__INPUT MATERIAL__.
= = = = = = =
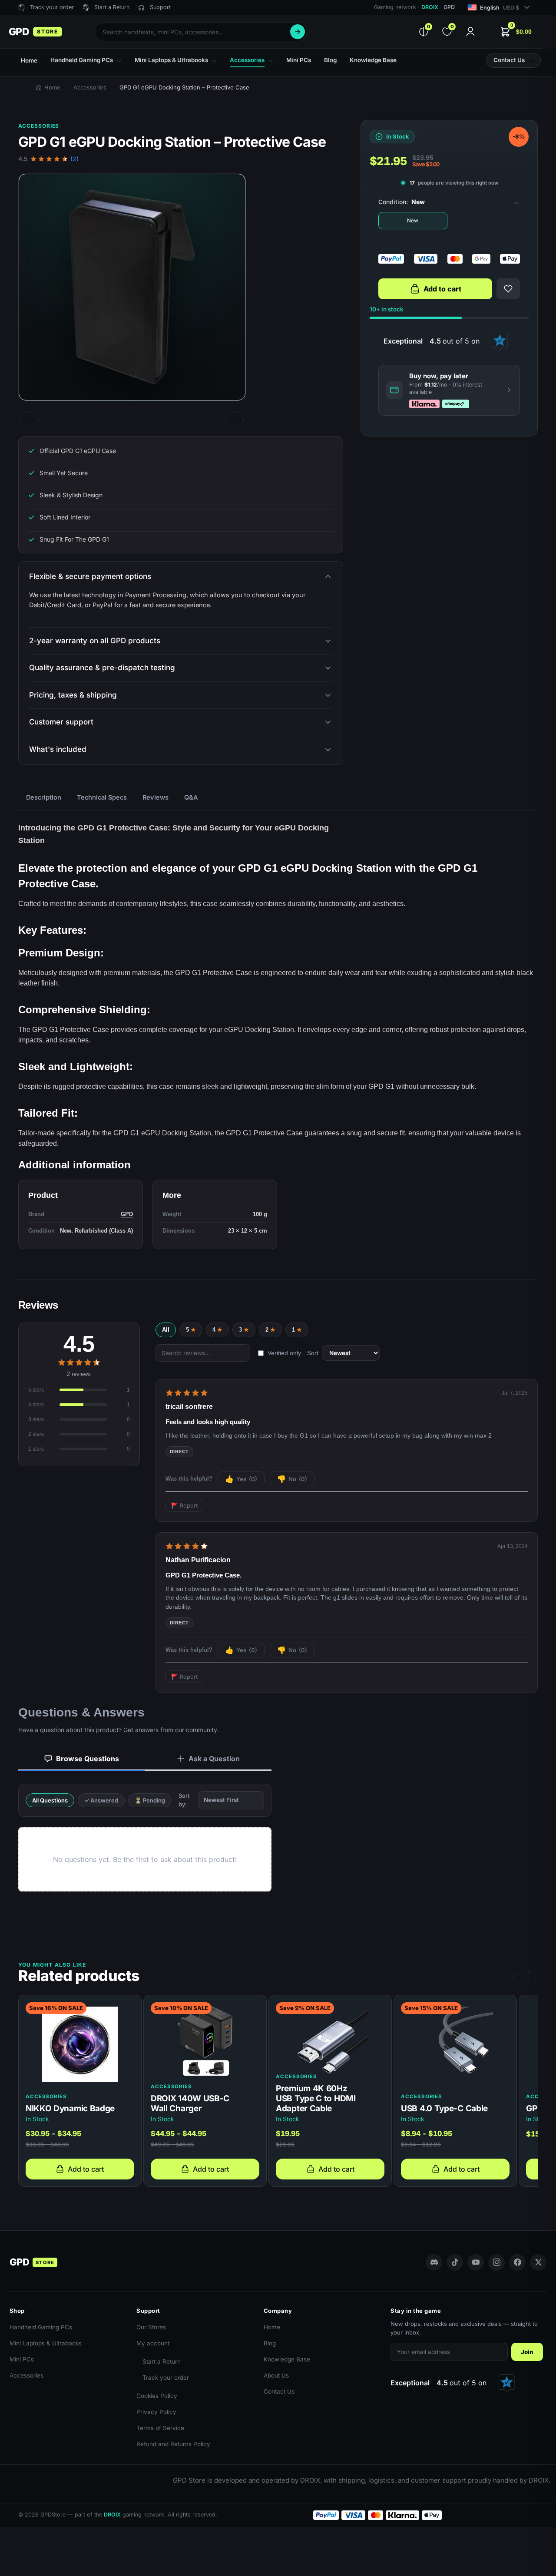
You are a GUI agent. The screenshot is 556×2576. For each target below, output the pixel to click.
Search (297, 31)
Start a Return (161, 2361)
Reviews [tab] (155, 797)
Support (160, 7)
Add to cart (442, 288)
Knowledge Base (287, 2359)
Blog (270, 2343)
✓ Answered (101, 1800)
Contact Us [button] (509, 59)
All (165, 1329)
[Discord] (434, 2262)
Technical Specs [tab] (102, 797)
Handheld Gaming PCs (41, 2327)
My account (152, 2343)
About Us (276, 2375)
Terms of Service (160, 2427)
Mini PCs (22, 2359)
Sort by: (184, 1800)
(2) (74, 159)
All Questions (50, 1800)
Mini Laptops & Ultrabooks (46, 2343)
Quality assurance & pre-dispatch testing (102, 667)
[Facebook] (517, 2262)
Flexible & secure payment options (90, 576)
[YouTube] (475, 2262)
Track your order (165, 2377)
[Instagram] (496, 2262)
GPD (127, 1214)
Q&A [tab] (191, 797)
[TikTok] (455, 2262)
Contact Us (279, 2391)
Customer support (61, 722)
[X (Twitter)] (538, 2262)
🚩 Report (184, 1505)
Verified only (284, 1352)
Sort (312, 1352)
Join (527, 2351)
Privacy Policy (156, 2411)
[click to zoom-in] (132, 287)
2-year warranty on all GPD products (94, 640)
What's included (57, 749)
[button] (515, 32)
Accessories (89, 87)
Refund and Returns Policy (173, 2443)
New (412, 220)
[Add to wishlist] (508, 288)
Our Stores (151, 2327)
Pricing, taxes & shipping (73, 695)
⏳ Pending (150, 1800)
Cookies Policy (156, 2395)
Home (52, 87)
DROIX (429, 7)
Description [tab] (43, 797)
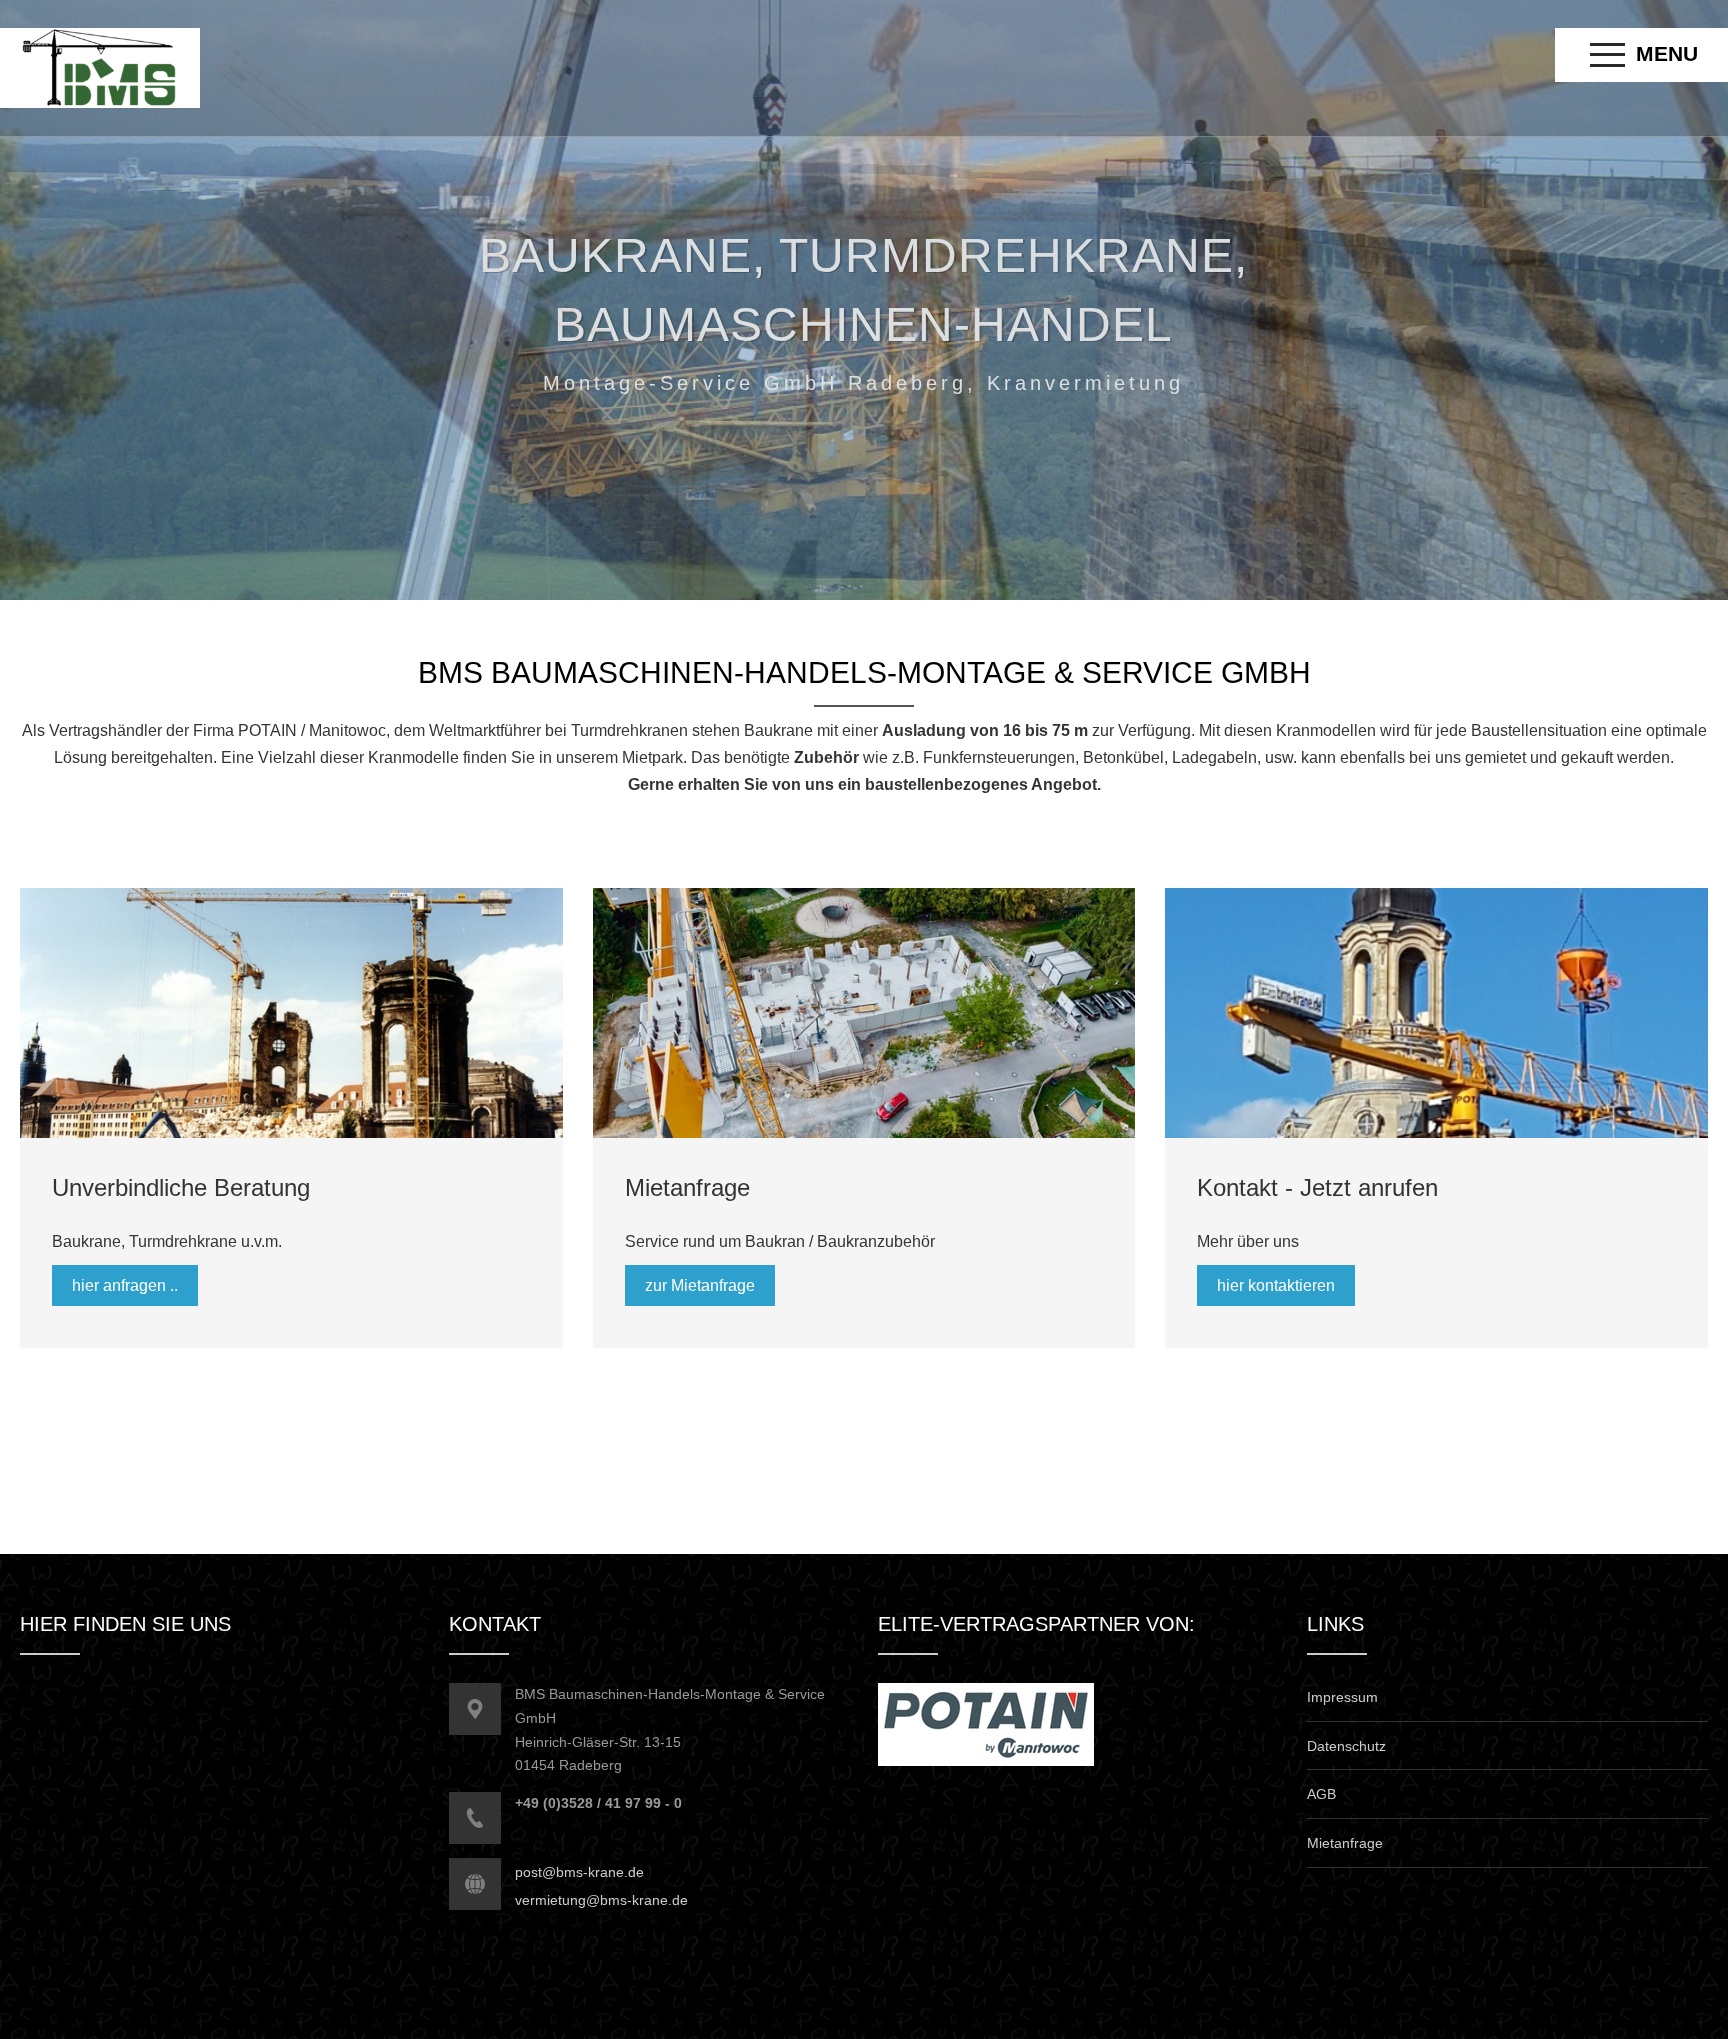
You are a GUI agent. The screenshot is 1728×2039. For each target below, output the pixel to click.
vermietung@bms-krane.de (601, 1900)
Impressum (1342, 1697)
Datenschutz (1346, 1746)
= = = = = = =
State the number of lines in the data above containing the string "screenshot" and nothing more.

__EXERCISE RESPONSE__. 2